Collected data
★ ★ ★ ★

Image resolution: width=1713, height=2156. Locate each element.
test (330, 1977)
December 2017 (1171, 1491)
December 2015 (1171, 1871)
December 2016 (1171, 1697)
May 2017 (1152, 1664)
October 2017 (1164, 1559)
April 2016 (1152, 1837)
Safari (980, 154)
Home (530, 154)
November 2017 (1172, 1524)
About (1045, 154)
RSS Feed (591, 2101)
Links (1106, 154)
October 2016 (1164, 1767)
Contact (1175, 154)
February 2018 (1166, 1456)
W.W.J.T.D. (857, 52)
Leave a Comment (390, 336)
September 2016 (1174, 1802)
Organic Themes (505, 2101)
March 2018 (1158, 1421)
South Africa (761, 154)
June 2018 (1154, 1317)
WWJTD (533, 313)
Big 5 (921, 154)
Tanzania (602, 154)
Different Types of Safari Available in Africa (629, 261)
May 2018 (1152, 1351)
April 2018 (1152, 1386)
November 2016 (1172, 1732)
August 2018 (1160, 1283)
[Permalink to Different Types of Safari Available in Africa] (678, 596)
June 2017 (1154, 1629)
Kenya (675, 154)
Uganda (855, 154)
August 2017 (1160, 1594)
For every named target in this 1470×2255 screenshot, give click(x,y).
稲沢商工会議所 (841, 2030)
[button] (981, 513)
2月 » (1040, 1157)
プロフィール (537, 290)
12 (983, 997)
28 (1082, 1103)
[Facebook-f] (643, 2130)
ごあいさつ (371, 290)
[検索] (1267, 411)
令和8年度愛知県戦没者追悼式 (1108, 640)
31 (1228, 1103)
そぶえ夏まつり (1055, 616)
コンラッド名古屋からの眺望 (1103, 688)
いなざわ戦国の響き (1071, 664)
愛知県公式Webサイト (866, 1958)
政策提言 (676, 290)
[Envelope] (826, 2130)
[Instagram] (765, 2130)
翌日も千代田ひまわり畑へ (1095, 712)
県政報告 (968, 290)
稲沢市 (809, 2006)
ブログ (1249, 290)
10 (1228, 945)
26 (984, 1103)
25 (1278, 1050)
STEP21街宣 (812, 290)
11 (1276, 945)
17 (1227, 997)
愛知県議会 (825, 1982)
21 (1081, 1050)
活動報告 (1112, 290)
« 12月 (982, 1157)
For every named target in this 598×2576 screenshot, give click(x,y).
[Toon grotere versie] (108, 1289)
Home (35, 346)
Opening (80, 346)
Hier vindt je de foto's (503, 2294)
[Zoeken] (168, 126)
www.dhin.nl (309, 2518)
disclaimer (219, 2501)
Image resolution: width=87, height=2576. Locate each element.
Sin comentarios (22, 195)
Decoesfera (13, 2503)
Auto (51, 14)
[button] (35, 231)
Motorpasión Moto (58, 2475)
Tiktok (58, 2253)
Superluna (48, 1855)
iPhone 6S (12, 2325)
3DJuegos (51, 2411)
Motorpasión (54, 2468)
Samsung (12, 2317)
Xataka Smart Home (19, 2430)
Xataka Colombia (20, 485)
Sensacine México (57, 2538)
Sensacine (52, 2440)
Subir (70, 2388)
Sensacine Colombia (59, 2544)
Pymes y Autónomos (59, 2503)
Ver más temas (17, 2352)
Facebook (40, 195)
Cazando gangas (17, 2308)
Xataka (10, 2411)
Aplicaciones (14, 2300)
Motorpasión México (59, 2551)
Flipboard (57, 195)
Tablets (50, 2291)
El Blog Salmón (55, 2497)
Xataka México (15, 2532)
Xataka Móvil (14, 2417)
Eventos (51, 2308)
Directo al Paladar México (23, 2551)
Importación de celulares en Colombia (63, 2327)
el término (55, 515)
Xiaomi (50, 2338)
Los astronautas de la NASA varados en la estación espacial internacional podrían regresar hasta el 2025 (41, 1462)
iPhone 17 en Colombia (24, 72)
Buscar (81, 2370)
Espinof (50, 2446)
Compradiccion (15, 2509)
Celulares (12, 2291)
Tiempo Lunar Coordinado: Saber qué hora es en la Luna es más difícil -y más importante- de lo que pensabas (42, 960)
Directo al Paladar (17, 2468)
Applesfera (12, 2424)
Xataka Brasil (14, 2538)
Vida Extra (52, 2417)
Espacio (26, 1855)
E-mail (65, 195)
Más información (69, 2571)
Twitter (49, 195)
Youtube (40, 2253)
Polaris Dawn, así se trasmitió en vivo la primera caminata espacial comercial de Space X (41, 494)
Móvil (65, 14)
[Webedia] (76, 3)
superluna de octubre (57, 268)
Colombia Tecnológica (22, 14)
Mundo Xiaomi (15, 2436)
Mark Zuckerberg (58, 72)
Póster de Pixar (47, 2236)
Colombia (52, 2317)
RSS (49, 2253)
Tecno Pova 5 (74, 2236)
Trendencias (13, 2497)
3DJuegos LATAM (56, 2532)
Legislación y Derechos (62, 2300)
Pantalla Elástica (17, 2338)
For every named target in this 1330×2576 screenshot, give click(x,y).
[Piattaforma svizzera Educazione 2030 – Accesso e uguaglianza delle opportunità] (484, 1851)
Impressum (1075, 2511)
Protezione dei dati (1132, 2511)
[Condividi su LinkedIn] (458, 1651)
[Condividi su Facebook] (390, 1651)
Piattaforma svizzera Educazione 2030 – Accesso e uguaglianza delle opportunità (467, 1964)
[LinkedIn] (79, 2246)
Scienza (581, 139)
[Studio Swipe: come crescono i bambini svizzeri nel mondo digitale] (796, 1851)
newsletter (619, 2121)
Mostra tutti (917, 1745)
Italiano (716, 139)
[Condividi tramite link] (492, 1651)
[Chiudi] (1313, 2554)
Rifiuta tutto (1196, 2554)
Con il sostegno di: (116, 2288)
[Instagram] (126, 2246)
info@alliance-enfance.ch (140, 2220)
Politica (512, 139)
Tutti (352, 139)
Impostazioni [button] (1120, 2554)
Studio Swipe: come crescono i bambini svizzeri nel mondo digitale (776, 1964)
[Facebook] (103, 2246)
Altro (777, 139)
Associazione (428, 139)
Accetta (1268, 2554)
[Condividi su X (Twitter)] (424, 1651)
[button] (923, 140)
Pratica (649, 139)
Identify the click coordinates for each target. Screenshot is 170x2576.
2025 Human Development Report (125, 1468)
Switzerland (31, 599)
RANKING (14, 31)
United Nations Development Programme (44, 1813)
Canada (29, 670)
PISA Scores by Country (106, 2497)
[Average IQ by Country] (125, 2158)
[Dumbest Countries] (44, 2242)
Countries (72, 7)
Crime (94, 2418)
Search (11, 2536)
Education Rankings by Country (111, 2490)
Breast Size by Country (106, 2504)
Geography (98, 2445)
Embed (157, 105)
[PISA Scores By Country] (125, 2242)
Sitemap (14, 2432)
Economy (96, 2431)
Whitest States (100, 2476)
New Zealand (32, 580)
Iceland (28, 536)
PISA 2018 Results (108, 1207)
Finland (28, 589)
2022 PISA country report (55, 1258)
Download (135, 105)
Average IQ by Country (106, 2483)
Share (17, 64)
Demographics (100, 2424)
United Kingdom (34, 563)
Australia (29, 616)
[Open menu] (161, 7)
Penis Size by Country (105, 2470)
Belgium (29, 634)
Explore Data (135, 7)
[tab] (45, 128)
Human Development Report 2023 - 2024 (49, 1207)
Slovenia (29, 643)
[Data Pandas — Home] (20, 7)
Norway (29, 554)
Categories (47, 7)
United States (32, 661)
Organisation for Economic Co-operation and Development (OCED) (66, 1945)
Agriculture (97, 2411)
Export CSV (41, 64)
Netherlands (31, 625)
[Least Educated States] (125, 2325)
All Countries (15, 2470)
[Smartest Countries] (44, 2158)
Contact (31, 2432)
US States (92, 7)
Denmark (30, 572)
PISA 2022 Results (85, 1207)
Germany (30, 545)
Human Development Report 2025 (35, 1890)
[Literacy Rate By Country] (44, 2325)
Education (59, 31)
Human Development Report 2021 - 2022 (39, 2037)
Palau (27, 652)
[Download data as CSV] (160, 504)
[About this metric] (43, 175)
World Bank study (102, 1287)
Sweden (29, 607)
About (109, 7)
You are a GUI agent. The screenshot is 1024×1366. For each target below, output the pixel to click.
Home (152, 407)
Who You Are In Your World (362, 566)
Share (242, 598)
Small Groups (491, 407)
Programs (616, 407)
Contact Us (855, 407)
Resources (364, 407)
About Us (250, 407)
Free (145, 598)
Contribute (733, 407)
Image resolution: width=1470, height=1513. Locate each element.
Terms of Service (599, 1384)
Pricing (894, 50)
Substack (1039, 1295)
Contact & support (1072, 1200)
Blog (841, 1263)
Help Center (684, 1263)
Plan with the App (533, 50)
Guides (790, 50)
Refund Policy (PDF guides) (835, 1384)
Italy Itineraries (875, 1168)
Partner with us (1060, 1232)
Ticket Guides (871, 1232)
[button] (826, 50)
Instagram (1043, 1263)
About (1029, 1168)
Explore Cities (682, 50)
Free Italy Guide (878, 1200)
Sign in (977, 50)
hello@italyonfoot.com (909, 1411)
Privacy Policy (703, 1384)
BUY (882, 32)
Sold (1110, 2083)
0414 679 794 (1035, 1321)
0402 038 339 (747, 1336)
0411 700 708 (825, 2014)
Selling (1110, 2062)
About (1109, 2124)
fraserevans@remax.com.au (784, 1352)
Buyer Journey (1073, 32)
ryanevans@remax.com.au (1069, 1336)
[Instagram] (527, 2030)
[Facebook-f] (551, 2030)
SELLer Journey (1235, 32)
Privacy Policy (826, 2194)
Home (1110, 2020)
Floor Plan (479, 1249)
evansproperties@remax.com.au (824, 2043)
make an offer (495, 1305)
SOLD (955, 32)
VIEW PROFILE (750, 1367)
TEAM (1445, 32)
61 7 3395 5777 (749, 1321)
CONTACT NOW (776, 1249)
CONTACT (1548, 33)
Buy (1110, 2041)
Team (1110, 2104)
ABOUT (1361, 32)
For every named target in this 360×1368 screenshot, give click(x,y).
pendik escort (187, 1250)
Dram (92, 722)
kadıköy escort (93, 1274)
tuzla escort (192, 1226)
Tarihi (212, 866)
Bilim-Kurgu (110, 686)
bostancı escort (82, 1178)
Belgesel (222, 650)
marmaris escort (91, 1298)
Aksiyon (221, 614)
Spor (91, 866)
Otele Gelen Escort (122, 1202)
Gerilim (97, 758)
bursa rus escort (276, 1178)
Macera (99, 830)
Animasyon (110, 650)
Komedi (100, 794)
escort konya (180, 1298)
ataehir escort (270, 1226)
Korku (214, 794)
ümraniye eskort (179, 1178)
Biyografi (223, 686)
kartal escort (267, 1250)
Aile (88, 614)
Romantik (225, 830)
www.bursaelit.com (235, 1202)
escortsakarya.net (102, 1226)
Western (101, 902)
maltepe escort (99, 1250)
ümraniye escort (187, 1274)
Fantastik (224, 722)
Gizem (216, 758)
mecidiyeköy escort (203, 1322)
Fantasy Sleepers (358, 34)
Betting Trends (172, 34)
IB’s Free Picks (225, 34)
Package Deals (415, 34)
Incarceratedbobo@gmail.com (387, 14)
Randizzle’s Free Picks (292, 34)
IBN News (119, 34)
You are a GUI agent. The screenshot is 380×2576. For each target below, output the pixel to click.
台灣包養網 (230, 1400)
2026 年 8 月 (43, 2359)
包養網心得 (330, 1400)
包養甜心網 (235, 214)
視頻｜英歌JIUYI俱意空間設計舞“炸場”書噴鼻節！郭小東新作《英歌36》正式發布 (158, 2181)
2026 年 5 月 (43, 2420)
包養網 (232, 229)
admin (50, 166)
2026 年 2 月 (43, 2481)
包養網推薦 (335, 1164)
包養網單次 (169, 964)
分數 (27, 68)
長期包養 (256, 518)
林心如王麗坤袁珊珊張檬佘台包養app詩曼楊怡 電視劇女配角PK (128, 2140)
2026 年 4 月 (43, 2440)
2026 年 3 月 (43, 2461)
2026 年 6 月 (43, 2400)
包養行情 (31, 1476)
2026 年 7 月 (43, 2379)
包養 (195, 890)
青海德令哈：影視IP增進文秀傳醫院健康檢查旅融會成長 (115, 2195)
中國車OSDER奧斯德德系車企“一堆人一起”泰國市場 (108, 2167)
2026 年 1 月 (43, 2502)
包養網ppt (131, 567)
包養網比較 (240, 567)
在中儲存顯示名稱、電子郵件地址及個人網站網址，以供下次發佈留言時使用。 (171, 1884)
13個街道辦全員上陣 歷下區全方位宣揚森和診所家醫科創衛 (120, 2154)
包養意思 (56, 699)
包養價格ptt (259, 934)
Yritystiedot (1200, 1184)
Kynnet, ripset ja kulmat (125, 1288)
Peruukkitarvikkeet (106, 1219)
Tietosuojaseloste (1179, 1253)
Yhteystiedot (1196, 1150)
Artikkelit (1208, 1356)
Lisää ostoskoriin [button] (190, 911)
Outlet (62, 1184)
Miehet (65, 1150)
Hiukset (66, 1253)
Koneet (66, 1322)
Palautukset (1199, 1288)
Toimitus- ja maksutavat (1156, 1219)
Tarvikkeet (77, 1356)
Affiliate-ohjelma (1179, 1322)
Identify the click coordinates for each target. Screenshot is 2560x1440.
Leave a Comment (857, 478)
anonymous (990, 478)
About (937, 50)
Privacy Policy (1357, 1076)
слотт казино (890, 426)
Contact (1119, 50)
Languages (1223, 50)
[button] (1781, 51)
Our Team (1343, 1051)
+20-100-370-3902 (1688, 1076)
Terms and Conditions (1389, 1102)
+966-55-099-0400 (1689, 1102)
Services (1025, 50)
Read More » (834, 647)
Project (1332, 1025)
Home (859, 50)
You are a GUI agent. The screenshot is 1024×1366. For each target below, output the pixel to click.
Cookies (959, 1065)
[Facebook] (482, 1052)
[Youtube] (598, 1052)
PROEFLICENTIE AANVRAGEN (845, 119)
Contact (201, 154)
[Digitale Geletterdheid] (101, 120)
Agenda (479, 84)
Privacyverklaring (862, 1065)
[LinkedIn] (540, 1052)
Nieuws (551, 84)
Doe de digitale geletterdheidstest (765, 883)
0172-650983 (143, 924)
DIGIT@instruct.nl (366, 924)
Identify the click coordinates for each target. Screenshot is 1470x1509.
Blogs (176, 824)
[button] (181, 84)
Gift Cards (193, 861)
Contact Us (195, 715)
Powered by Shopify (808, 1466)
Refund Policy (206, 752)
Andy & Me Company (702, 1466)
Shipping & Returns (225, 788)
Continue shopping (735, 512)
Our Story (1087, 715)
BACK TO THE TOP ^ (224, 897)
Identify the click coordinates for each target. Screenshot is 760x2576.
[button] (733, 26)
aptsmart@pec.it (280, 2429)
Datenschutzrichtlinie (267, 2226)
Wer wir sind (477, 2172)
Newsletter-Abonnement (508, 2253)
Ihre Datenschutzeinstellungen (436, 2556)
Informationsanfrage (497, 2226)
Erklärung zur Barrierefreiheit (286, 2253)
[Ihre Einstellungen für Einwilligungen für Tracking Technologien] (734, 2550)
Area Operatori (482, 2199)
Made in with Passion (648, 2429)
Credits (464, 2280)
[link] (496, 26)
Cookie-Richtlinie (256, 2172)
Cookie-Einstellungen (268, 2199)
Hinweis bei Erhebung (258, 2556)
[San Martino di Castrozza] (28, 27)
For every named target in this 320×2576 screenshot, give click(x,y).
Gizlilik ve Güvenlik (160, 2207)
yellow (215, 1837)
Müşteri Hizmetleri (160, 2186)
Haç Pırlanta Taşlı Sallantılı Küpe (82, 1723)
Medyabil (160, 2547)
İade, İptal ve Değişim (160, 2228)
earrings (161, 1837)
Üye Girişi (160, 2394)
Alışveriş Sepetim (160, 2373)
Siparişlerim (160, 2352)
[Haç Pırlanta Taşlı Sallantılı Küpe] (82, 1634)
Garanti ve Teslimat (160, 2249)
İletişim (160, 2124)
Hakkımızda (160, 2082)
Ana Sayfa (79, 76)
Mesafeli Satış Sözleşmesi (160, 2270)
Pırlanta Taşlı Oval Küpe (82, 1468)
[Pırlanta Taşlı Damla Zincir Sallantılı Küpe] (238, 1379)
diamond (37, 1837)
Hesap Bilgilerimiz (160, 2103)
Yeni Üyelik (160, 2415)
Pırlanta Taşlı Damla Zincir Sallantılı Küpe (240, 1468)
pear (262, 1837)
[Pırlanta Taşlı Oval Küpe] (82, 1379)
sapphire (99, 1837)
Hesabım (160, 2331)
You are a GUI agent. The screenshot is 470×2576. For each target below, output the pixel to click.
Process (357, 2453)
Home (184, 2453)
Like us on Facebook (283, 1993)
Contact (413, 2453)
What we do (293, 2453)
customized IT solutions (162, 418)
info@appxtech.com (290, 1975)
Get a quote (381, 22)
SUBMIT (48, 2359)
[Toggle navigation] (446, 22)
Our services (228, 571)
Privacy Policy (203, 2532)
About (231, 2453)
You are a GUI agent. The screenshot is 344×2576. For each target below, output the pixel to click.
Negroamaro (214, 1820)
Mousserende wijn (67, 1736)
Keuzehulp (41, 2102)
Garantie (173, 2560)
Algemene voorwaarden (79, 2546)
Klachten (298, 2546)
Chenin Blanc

★ ★ ★ ★

Go to the line with "Partner with us (1060, 1232)" in the entries above and repeat every line from there through the line with "0411 700 708 (825, 2014)", exactly and with no other text.

Partner with us (1060, 1232)
Ticket Guides (871, 1232)
[button] (826, 50)
Instagram (1043, 1263)
About (1029, 1168)
Explore Cities (682, 50)
Free Italy Guide (878, 1200)
Sign in (977, 50)
hello@italyonfoot.com (909, 1411)
Privacy Policy (703, 1384)
BUY (882, 32)
Sold (1110, 2083)
0414 679 794 (1035, 1321)
0402 038 339 (747, 1336)
0411 700 708 (825, 2014)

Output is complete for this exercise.